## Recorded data
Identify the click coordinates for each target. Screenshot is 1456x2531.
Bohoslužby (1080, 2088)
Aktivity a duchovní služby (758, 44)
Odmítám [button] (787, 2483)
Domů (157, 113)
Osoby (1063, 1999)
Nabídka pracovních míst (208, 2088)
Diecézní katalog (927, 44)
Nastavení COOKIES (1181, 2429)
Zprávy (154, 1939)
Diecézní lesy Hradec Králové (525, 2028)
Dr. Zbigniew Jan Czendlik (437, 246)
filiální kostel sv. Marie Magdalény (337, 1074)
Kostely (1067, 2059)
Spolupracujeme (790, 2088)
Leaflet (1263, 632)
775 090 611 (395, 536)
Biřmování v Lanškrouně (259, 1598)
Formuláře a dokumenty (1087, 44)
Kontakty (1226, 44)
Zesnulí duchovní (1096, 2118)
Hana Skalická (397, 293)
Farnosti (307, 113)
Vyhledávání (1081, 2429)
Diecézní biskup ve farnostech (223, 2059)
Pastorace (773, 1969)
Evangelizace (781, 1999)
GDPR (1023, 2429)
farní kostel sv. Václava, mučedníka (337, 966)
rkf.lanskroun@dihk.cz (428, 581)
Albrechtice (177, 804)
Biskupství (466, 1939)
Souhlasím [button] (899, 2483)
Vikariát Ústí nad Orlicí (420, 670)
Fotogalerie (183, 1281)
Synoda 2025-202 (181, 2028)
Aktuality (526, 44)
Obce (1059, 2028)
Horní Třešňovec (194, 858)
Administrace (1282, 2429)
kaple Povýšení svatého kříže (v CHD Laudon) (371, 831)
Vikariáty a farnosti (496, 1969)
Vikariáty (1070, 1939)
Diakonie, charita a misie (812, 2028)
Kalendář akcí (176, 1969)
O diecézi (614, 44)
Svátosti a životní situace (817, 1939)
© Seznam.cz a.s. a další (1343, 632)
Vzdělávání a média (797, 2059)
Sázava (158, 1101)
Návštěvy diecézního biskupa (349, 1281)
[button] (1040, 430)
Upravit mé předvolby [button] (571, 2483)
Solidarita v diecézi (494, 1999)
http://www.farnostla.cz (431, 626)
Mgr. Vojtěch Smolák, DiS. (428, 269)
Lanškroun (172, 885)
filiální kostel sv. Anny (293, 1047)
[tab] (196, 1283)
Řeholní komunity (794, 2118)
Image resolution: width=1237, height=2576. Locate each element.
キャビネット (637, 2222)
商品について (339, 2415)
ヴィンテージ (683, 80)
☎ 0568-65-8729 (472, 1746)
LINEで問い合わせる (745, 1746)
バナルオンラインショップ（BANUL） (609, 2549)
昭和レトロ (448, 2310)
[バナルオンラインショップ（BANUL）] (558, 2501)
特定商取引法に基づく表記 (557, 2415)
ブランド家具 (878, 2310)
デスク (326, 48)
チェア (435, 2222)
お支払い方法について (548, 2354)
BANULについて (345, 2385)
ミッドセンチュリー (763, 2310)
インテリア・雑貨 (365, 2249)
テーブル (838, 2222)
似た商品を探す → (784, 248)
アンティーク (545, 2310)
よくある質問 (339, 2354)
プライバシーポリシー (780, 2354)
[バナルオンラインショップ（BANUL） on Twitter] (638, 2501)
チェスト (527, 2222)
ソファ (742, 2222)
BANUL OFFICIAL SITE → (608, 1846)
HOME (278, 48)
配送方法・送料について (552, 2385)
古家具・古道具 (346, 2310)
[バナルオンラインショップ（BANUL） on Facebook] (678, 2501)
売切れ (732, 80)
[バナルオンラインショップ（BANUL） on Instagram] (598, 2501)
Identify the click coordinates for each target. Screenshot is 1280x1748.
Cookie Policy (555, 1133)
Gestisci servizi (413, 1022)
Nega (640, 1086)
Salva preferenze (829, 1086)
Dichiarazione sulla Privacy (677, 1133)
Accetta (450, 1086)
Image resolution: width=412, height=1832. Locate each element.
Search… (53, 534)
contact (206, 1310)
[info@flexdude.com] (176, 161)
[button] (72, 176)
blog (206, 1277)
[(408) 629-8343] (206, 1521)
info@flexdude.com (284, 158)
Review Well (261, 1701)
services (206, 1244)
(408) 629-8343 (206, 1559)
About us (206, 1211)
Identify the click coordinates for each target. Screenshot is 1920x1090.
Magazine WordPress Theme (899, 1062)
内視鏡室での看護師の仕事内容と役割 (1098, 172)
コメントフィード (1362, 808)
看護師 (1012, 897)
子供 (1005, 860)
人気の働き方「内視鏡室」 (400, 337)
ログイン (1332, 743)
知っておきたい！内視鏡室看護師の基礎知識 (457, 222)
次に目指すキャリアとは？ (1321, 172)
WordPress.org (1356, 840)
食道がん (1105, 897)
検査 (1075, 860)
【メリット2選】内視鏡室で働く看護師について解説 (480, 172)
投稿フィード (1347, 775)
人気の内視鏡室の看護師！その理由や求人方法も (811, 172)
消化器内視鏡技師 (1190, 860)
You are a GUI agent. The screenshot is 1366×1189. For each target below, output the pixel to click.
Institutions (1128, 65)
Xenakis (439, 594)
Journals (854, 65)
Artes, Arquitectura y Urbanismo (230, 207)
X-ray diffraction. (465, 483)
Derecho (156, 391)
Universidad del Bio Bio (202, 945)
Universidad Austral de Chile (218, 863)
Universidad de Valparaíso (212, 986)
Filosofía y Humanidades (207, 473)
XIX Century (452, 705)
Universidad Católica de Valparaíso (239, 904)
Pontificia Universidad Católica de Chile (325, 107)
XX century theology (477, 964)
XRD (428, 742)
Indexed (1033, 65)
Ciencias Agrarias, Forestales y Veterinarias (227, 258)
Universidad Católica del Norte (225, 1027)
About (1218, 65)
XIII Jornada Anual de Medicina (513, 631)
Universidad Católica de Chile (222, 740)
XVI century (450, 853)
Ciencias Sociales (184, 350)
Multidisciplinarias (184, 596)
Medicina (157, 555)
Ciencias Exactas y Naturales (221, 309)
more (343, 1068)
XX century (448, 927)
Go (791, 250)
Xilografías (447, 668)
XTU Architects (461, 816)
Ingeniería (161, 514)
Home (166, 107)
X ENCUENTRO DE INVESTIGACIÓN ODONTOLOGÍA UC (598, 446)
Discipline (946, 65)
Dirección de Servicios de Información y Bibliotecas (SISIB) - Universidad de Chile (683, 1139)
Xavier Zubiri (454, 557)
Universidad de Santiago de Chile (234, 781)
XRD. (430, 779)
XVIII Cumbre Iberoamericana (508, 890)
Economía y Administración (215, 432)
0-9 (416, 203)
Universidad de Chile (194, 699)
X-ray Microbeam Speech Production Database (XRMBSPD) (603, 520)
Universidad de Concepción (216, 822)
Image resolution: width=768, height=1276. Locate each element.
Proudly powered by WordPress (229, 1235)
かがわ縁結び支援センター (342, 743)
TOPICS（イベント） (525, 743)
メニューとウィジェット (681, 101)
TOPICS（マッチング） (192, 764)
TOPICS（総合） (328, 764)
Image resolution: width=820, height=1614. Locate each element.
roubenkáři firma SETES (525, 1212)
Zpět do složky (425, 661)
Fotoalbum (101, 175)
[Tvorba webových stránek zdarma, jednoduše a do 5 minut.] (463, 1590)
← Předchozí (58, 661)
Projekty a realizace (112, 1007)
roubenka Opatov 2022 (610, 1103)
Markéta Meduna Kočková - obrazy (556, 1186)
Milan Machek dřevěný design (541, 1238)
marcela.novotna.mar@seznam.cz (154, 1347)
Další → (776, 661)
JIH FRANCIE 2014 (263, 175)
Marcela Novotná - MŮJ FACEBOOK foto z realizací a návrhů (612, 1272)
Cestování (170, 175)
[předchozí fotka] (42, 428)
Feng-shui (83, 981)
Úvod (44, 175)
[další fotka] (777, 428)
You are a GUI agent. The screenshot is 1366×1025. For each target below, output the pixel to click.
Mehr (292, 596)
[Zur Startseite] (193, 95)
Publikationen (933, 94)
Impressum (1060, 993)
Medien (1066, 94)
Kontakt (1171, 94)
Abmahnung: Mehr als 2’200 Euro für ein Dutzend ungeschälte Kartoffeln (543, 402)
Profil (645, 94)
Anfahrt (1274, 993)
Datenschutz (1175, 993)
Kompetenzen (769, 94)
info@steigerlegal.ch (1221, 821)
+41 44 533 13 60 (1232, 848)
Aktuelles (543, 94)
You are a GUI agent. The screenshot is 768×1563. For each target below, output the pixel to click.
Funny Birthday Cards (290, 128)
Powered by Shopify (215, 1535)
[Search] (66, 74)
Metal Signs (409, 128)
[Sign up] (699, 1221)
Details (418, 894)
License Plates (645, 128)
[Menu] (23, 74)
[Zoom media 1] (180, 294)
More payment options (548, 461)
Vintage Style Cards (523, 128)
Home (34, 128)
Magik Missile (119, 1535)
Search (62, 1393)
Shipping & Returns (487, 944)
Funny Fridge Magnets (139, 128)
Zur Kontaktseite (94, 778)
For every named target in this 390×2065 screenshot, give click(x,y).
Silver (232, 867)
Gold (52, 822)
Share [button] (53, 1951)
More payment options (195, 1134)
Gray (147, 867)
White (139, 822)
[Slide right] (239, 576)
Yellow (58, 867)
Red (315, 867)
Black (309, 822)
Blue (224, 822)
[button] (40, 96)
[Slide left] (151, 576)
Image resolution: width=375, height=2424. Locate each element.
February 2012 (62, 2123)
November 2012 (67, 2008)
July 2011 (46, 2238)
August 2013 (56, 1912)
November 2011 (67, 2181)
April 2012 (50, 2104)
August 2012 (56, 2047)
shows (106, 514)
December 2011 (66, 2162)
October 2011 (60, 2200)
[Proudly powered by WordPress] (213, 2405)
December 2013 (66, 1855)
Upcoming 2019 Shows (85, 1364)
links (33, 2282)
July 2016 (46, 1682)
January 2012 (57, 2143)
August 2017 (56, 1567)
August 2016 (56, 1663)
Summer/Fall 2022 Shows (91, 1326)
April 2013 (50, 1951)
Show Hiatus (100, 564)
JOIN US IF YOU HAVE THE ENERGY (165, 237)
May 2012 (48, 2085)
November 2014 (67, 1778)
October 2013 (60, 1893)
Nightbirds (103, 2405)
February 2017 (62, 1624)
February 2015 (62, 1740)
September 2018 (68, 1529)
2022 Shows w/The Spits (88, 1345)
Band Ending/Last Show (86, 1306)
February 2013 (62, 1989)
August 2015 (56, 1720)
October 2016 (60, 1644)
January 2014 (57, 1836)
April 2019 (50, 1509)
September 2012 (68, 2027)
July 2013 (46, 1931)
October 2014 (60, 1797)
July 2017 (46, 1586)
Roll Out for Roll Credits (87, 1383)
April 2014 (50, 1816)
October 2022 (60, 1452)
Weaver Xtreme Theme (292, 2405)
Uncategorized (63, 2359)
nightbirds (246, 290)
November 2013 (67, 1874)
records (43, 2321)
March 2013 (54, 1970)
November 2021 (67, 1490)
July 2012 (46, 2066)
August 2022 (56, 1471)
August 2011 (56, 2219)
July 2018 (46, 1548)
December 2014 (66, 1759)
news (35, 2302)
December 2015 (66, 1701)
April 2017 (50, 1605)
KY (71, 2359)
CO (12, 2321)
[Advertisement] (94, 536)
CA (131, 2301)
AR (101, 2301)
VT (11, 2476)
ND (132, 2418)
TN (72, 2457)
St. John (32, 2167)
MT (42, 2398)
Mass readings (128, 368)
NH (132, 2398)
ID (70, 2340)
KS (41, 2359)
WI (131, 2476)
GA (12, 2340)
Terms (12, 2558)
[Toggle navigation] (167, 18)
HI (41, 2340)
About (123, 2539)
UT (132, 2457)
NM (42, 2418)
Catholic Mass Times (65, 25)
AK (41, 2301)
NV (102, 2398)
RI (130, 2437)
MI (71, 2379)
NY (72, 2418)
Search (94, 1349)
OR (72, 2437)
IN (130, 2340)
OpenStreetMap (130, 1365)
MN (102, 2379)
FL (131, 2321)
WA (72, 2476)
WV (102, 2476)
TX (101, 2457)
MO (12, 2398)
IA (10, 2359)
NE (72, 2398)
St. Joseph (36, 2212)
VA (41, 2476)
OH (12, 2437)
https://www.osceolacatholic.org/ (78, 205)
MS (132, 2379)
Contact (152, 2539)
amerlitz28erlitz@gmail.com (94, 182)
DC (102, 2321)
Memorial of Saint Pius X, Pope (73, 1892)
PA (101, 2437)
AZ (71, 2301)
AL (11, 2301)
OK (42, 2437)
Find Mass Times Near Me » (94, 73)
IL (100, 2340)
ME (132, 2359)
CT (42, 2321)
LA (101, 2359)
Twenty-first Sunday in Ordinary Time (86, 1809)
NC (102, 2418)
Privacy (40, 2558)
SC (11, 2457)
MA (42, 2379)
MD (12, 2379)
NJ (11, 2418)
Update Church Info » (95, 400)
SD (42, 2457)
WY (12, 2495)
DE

## WORK INSTRUCTION
From the data above, reproduce word for word the lines running from the line with "April 2012 (50, 2104)" to the line with "November 2014 (67, 1778)", ends included.

## ANSWER BOX
April 2012 (50, 2104)
August 2012 (56, 2047)
shows (106, 514)
December 2011 (66, 2162)
October 2011 (60, 2200)
[Proudly powered by WordPress] (213, 2405)
December 2013 (66, 1855)
Upcoming 2019 Shows (85, 1364)
links (33, 2282)
July 2016 (46, 1682)
January 2012 (57, 2143)
August 2017 (56, 1567)
August 2016 (56, 1663)
Summer/Fall 2022 Shows (91, 1326)
April 2013 (50, 1951)
Show Hiatus (100, 564)
JOIN US IF YOU HAVE THE ENERGY (165, 237)
May 2012 (48, 2085)
November 2014 (67, 1778)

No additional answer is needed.